There isn't anything like that in the Java main library itself, you will have to use something provided by third parties like Google Guava's Multimap, it does exactly what you want, or build something like this manually.
You can download the Guava library at the project's website. Using a multimap is the same as using a map, as in:
Multimap<String,String> both = new ArrayListMultimap <String,String>();
both.putAll( german );
both.putAll( english);
for ( Entry<String,String> entry : both.entrySet() ) {
System.out.printf( "%s -> %s%n", entry.getKey(), entry.getValue() );
}
This code will print all key-value pairs including the ones that are present on both maps. So, if you have me->me at both german and english they would be printed twice.
You cannot do that directly with any Map implementation, since in a map, each key is unique.
A possible workaround is to use Map<Key, List<Value>>, and then do the concatenation of your maps manually. The advantage of using a List for the concatenated map, is that it will be easy to retrieve each of the individual values without any extra fiddling.

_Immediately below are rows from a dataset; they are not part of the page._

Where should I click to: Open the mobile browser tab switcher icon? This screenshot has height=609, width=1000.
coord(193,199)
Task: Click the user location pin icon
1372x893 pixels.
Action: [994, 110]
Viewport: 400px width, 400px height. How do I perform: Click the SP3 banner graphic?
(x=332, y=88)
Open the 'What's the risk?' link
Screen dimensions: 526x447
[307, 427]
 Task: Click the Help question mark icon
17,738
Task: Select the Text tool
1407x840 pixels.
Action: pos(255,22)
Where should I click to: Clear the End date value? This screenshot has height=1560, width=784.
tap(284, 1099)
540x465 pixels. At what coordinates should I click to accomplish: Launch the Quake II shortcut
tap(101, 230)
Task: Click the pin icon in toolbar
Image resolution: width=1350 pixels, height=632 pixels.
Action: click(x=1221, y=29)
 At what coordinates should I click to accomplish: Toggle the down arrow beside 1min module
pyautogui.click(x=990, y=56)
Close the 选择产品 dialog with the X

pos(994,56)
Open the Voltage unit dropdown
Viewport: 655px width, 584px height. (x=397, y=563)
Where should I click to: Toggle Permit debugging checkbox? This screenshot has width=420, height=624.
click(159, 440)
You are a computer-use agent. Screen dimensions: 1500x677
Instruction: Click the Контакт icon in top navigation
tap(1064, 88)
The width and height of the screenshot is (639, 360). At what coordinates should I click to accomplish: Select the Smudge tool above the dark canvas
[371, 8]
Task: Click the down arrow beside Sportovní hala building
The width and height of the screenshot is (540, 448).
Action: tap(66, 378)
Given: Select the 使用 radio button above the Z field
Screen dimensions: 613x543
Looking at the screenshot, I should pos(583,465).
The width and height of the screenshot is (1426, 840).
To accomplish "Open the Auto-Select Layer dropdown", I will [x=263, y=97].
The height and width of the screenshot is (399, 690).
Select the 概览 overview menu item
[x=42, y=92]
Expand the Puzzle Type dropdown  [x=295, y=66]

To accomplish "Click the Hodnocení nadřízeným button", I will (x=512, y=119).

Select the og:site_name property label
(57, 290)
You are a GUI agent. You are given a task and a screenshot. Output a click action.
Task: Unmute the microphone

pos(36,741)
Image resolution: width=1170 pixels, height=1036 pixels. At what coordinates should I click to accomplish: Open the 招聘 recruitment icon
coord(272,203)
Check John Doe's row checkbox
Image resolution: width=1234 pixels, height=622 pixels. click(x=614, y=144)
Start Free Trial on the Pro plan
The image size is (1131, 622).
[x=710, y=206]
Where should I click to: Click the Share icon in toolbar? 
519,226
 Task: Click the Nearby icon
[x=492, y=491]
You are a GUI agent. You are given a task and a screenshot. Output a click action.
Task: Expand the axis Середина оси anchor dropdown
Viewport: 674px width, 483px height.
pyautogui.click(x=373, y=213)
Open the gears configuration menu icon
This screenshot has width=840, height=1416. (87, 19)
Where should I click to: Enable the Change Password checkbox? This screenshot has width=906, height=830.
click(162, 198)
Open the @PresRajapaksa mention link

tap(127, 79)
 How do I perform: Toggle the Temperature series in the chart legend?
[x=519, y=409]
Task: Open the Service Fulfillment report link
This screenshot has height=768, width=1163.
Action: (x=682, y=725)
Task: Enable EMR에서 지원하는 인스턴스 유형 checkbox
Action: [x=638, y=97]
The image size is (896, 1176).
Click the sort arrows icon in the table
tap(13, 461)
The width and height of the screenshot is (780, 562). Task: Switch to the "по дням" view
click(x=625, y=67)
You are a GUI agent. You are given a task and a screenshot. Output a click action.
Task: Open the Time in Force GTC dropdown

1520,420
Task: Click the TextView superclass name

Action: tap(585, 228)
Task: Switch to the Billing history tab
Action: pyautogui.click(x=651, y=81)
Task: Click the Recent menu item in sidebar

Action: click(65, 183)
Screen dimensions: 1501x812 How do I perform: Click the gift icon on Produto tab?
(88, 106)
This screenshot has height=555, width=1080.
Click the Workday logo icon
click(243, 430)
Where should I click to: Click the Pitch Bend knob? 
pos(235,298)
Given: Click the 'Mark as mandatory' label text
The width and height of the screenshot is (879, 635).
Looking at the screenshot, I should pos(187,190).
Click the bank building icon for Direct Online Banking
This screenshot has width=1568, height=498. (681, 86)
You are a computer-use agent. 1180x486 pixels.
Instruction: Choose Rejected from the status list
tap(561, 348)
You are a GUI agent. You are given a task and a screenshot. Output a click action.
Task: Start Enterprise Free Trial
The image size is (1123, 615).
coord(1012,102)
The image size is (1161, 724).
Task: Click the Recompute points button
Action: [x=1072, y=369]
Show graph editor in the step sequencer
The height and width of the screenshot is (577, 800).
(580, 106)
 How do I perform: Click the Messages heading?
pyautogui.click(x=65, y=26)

Something like that would work:
public Map<Key, List<Value>> concat(Map<Key, Value> first, Map<Key, Value> second){
Map<Key, List<Value>> concat = new HashMap<Key, List<Value>>();
putMulti(first, concat);
putMulti(second, concat);
return concat;
}
private void putMulti(Map<Key, Value> content, Map<Key, List<Value>> dest){
for(Map.Entry<Key, Value> entry : content){
List<Value> vals = dest.get(entry.getKey());
if(vals == null){
vals = new ArrayList<Value>();
dest.put(entry.getKey(), vals);
}
vals.add(entry.getValue());
}
}
Similar to #tskuzzy's answer
Map<String, String> both = new HashMap<String, String>();
both.putAll(german);
both.putAll(english);
for (String e : english.keySet())
if (german.containsKey(e))
both.put(e, english.get(e) + german.get(e));
Slight improvisation of #tskuzzy and #Peter's answer here. Just define your own StrangeHashMap by extending HashMap.
public class StrangeHashMap extends HashMap<String, String> {
#Override
public String put(String key, String value) {
if(this.containsKey(key)) {
return super.put(key, super.get(key) + value);
} else {
return super.put(key, value);
}
}
}
You can use it as so:
Map<String, String> map1 = new HashMap<String, String>();
map1.put("key1", "Value1");
map1.put("key2", "Value2");
Map<String, String> map2 = new HashMap<String, String>();
map2.put("key1", "Value2");
map2.put("key3", "Value3");
Map<String, String> all = new StrangeHashMap();
all.putAll(map1);
all.putAll(map2);
System.out.println(all);
The above prints the below for me:
{key3=Value3, key2=Value2, key1=Value1Value2}
Given the new elements in the question, it seems that what you actually need to use is lists. In this case, you can just do:
List<String> english = ...;
List<String> german = ...;
List<String> concat = new ArrayList<String>(english.size() + german.size());
concat.addAll(english);
concat.addAll(german);
And there you are. You can still use concat.get(n) to retreive the value nth value in the concatenated list.